Boltuck wanted to vote for Obama badly enough to launch, along with her father, a two-person lobbying campaign late last year. They tried to drum up news coverage. When that failed, Richard Boltuck submitted a letter to the editorial page of The Washington Post. It was published Dec. 2.
Some students in Anne Arundel County saw the letter and launched a Facebook group called "I'll be 18, so why can't I vote in my primary election?" More than 300 people joined.
"Despite what adults may think, 17-year-olds are not only ready to vote but are extremely passionate about the entire election," said Natalie Franke, one of the group's administrators, in an e-mail. She said she found out she had lost the right to vote from her AP Government teacher at Archbishop Spalding High School in Severn.
For decades, election boards had allowed Maryland residents to register at 17 under a state statute that said voters must be 18 by the general election. The law was read to mean a 17-year-old could vote in a primary. But the interpretation changed with a December 2006 ruling of the Maryland Court of Appeals. The ruling said primary and general elections should follow the same rules, including the one that says all voters must be 18. Election officials stopped registering 17-year-olds.
"Everybody was just getting rejection letters," Sarah Boltuck recalled.
Richard Boltuck, an economic consultant, contacted FairVote, a voting rights advocacy group in Takoma Park. The group put him in touch with Raskin. A strategy was conceived.
Raskin approached Maryland political party officials, who have authority over their own primary elections. Each party made a rule change that allowed 17-year-olds to vote in their primaries. Raskin reasoned that those rules, protected by the First Amendment, trumped the earlier state court ruling. He made the case to Attorney General Douglas F. Gansler in a Dec. 17 letter.
Gansler agreed. On Dec. 20, the state election board moved to restore the voting rights.
The haste with which the issue was resolved reflected both the strength of Raskin's argument and the political reality that no one "wanted to be on the wrong side" of a decision to narrow teen voting rights, said Robert Richie, executive director of FairVote.

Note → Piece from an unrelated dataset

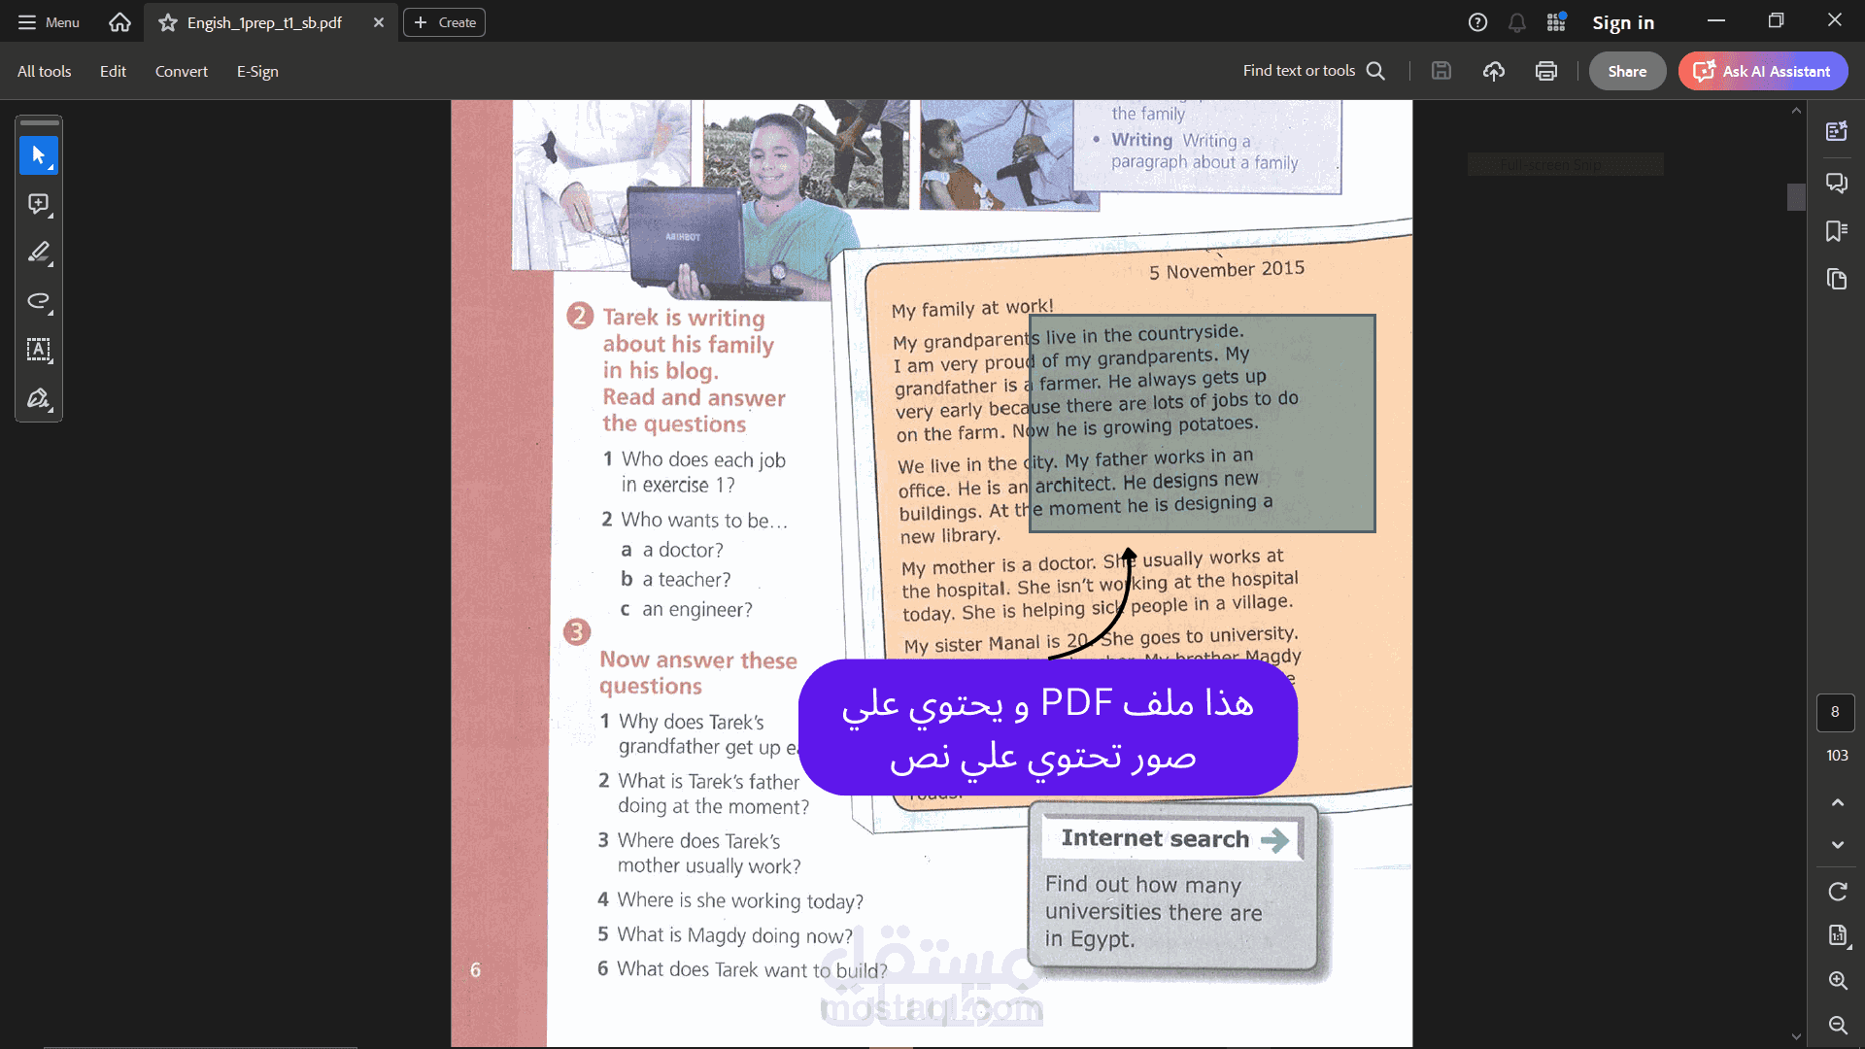Select the arrow Select tool in left toolbar

click(39, 155)
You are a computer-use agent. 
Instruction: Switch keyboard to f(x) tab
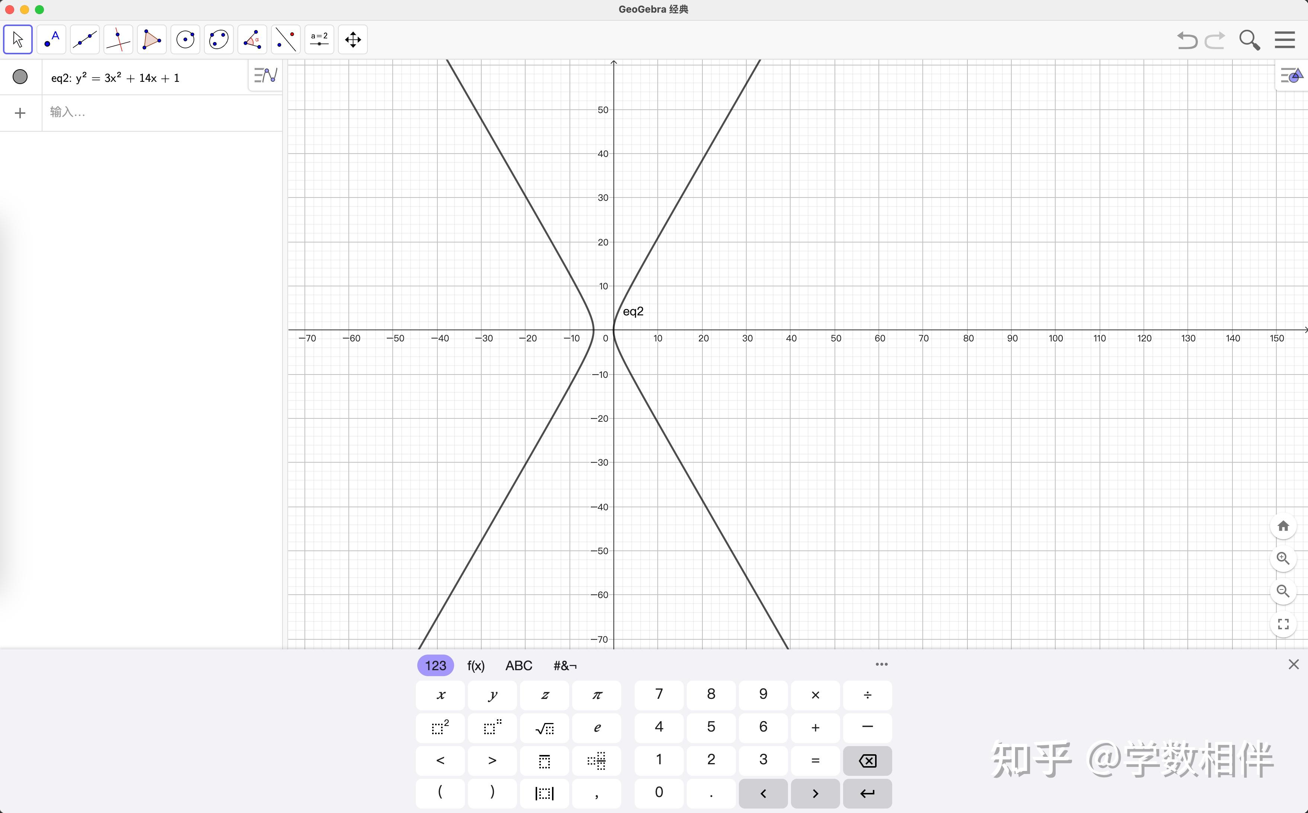(x=476, y=666)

Seventeen-year-olds can now vote in the primary on all but nonpartisan matters, which remain restricted to them because they fall outside the authority of the political parties. That means Boltuck cannot vote, oddly enough, on candidates for her own county school board.
Raskin has submitted a bill in the Maryland Senate that would amend the state Constitution to restore full voting rights to 17-year-olds. A lawsuit filed last week by a Frederick parent seeks the same end.
The focus now is to spread the word and register as many teens as possible by tomorrow's deadline.
About 8,000 Marylanders who will turn 18 by Election Day have registered to vote, half of them in the past month, according to state election officials. Letters have gone out to everyone who registered under the old rules to tell them they can now vote in the primary. Census data suggest upwards of 50,000 Maryland residents fall in the nine-month age range.
An informal survey of local school systems a few examples of coordinated effort. High schools in St. Mary's County distributed literature on the new rules in 12th-grade social studies classes. Democratic and Republican clubs in Calvert County visited each high school at lunchtime to register eligible 17-year-olds. At Einstein High School in Montgomery County, student Democrats registered 85 students in a single day by taking forms to English classes. Elly Shaw-Belblidia, a Democratic volunteer, led a team that visited several other Montgomery schools.
"It's frustrating," she said, "that we have so little time."